- Cover of Superman: True Brit, first published on Oct 30, 2004.

Publication information
- Publisher: DC Comics
- Format: One-shot
- Genre: Superhero;
- No. of issues: 1
- Main character: Superman

Creative team
- Written by: John Cleese
- Artist: John Byrne

= Superman: True Brit =

2004 DC Comics title

Superman: True Brit is a DC Comics Elseworlds comic first published in 2004 in the United States, and by Titan Books in the UK. Written by John Cleese and Kim Howard Johnson, with art by John Byrne and Mark Farmer, it reimagines the origin of Superman, by considering how Clark Kent's upbringing would be different if his spaceship had crashed in Weston-super-Mare in England instead of the fictional town of Smallville in Kansas, America.
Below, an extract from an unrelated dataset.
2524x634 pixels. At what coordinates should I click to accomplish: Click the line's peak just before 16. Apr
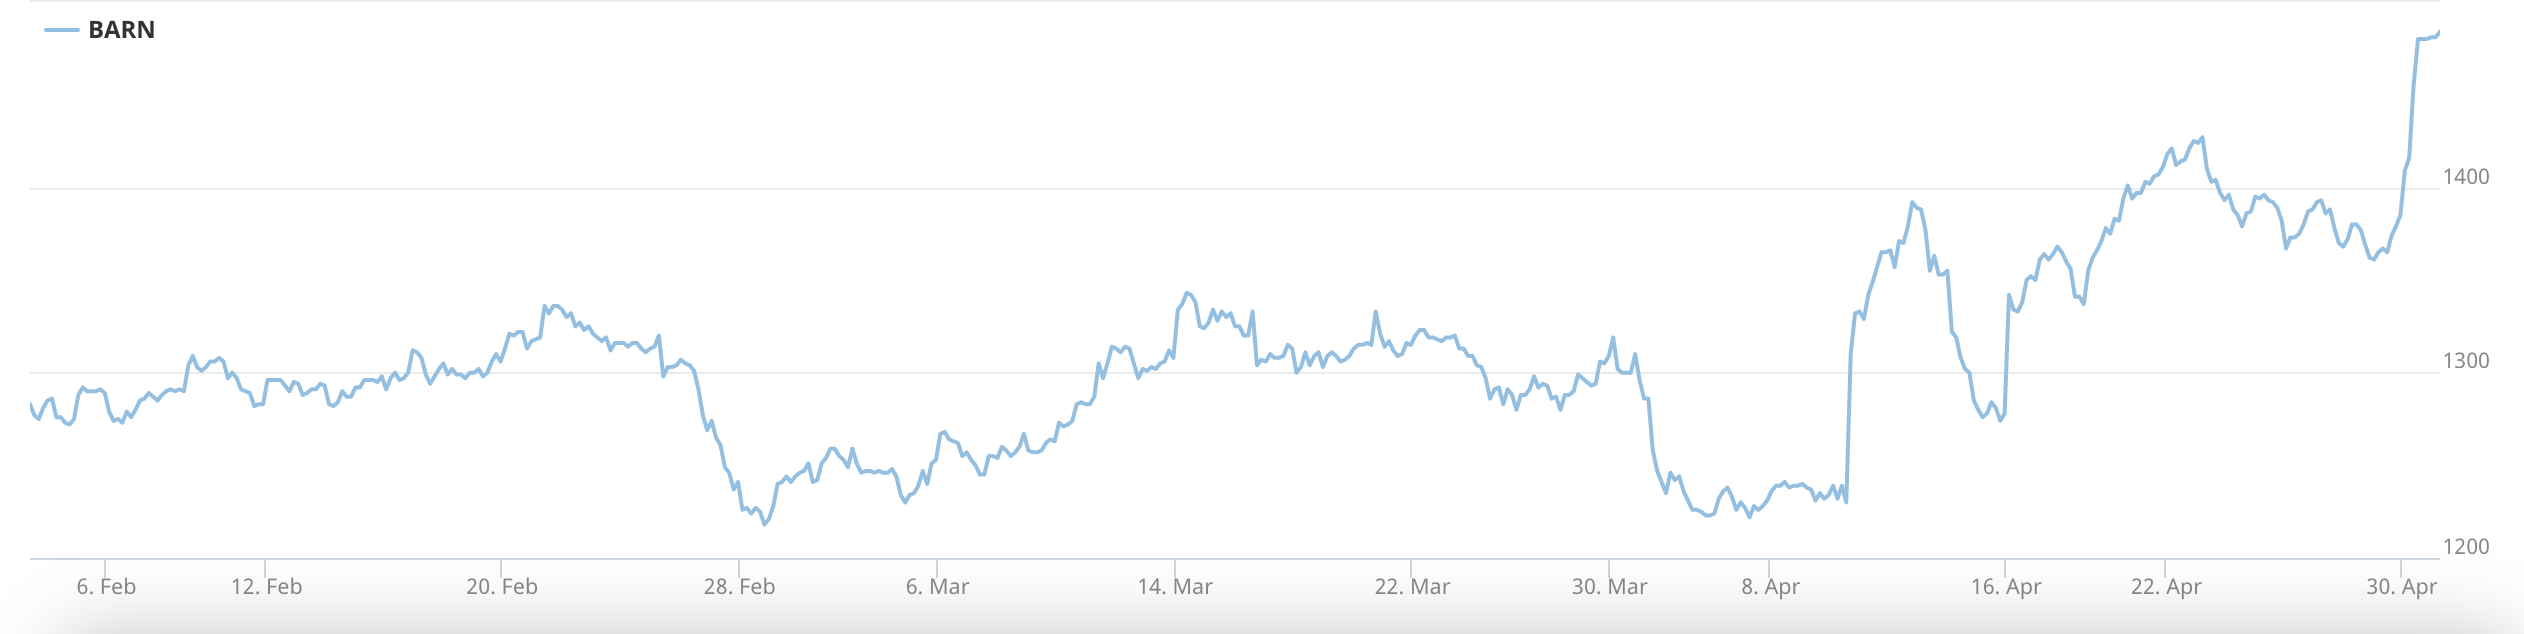tap(1912, 203)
The story aims to poke fun at the apparent desire to conform embedded in the British psyche, as well as to mock the British tabloid press, in particular the Daily Star. Characters with similarities to Superman regulars Lois Lane, Jimmy Olsen and Perry White make an appearance.

==Plot==
Kal-El, instead of landing in Kansas, is intentionally sent to England (as it is the heart of the British Empire). He is found by the Clarks, who view a headset video found with Kal-El, learning of his origins. They mistake "Kal-El" for "Colin" and name him Colin Clark. Being raised stereotypically British includes belief in the philosophy: "What would the neighbours think?"

When Colin's powers begin to surface, each power causes a unique problem: when he learns to fly, he smashes the ceiling, and when he acquires heat vision, he accidentally burns his mother, though his father creates glasses (from the glass of his spaceship) to help contain the heat. Eventually Colin agrees not to use his powers, to avoid further damage.

Colin goes to university, meets Louisa Layne-Ferret, who initially ignores him completely, and falls in love with her. After a tragic cricket accident in which the bowler is impaled by Colin's cricket bat, a guilty Colin meets Peregrine Whyte-Badger, who takes both Colin and Louisa under his wing to become reporters for the British tabloid Daily Smear.

Despite his parents' disapproval of the use of his powers, after heroically saving The Rutles, Colin adopts a secret identity and garish costume and becomes Superman.

==Reception==
The book had a mixed reception from British critics, some of whom felt that the jokes and stereotypes used in the book were tired and no longer valid.